Adult-ish: Lost in Dublin
Studying abroad in Ireland was something that I looked forward to for months. Yet, I never imagined that I would find myself lost in a foreign country.
It was an hour and a half before the second day of class abroad started. The day before, I had walked with everyone else to class.
I made the mistake of sleeping later than my roommates since I stayed up late talking to my mom. Now without any guide, I walked toward Griffith college with a vague idea of where it was and how to get there.
It’s a straight shot, I thought to myself. I’ll be fine. If I get lost, my phone will show me where to go. What’s the worst that could happen?
I walked straight towards the school. It was all good and I knew where I was going until absolutely none of my surroundings looked familiar anymore. Instead of walking past the antique shops and one of the grocery stores and St. Patrick’s cathedral, I found myself in Temple Bar for some reason.
Temple Bar is a bit of an overwhelming place, full of tourists and “authentic Irish” restaurants. It was also kind of far away from where I was supposed to be going.
Many Dubliners suggest avoiding it altogether. I saw so many coffee shops and cafes that morning. It felt torturous to not get coffee like I planned on, but I had to get to class on time.
My backpack was much heavier than it should’ve been, and my purse was slung around my neck, nearly choking me. I hung onto the purse for dear life, worried about being pickpocketed.
I clutched my phone as well, frantically looking back and forth from my screen to the real world. At this point, I knew I was really, really lost. My phone didn’t have service or a taxi app. I didn’t contact classmates because I thought I would make it to class on time and I didn’t want to be that person who got lost on the second day because they were too stubborn to leave with the group.
There weren’t any taxis and I couldn’t use one because I didn’t have euros anyways.
I noticed that there were 15 minutes left before class was supposed to begin, meaning that I had been meandering through the streets of Dublin for an entire hour.
I wanted to sit down and sob and forget about going to class and get that latte and maybe figure out a way to go home but I couldn’t do that. I made it to Ireland (which I never dreamt of doing) and I needed to experience all of it — even the part where I was completely lost.
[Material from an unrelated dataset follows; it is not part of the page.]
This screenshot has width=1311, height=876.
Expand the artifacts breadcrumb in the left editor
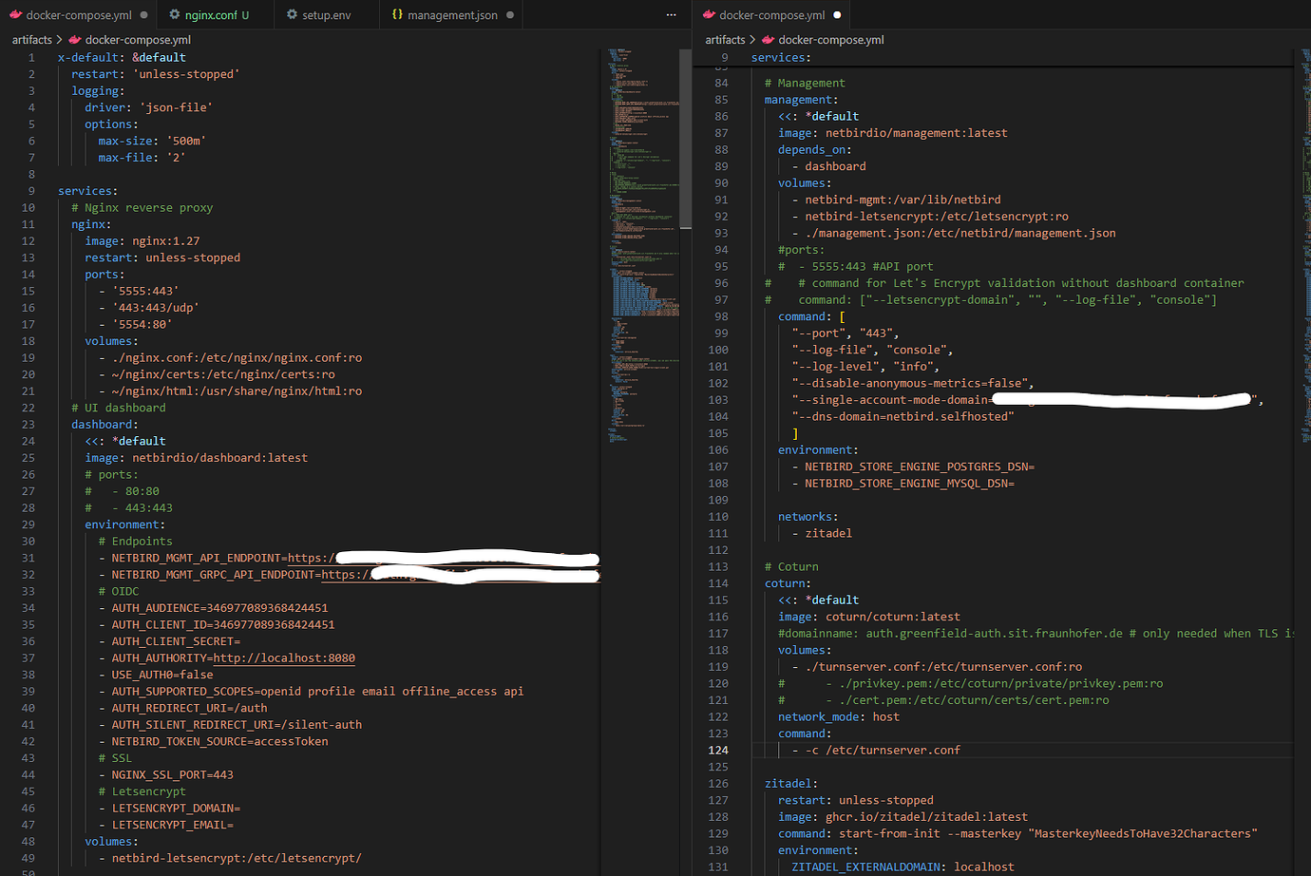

Eventually, I retraced my steps and found my way to the classroom using my phone. The day wasn’t completely ruined as I actually made it to class, arriving 30 minutes late.
I felt embarrassed since I’m usually the one who’s 20 minutes early. The upside is that by getting lost I was able to navigate through the city fairly well, using the River Liffey, Dublinia and St. Patrick’s cathedral as reference points to get back to the apartment I was staying in.
By the end of the trip, it became fairly easy to navigate through the city and random strangers were asking me for directions.
Looking back on this, I realize that I relied on technology much more than I should’ve. If I could redo this situation, I would’ve depended more on the people around me.
It’s hard to think about all of the friendships and memories that could’ve been made during that trip if I wasn’t so obsessed with going everywhere by myself and taking super awesome pictures of everything. There are some things that an iPhone cannot help with.